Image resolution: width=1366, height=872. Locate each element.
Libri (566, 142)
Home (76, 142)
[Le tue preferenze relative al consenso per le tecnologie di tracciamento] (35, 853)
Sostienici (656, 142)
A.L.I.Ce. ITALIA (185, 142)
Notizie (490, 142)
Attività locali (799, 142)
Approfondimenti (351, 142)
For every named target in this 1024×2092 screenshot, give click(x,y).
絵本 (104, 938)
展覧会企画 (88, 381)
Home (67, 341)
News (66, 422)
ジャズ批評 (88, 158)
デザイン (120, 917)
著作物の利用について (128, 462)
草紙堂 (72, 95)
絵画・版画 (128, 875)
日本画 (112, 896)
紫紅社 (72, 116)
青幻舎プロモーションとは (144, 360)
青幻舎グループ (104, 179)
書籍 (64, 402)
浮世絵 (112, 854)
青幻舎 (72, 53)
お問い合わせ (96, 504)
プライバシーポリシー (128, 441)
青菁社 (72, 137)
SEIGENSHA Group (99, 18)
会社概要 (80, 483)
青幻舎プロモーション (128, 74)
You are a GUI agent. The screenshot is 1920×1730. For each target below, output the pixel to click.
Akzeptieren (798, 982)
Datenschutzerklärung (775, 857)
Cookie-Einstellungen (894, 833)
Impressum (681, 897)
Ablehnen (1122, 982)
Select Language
※ ※ ※
**Exercise instructions**
Could you return every record above exactly as written?

**Solution to this problem**
Image resolution: width=1366, height=872. Locate each element.
Libri (566, 142)
Home (76, 142)
[Le tue preferenze relative al consenso per le tecnologie di tracciamento] (35, 853)
Sostienici (656, 142)
A.L.I.Ce. ITALIA (185, 142)
Notizie (490, 142)
Attività locali (799, 142)
Approfondimenti (351, 142)
For every named target in this 1024×2092 screenshot, give click(x,y).
絵本 (104, 938)
展覧会企画 (88, 381)
Home (67, 341)
News (66, 422)
ジャズ批評 (88, 158)
デザイン (120, 917)
著作物の利用について (128, 462)
草紙堂 (72, 95)
絵画・版画 (128, 875)
日本画 (112, 896)
紫紅社 (72, 116)
青幻舎プロモーションとは (144, 360)
青幻舎グループ (104, 179)
書籍 (64, 402)
浮世絵 (112, 854)
青幻舎 (72, 53)
お問い合わせ (96, 504)
プライバシーポリシー (128, 441)
青菁社 (72, 137)
SEIGENSHA Group (99, 18)
会社概要 (80, 483)
青幻舎プロモーション (128, 74)
You are a GUI agent. The screenshot is 1920×1730. For each target below, output the pixel to click.
Akzeptieren (798, 982)
Datenschutzerklärung (775, 857)
Cookie-Einstellungen (894, 833)
Impressum (681, 897)
Ablehnen (1122, 982)
Select Language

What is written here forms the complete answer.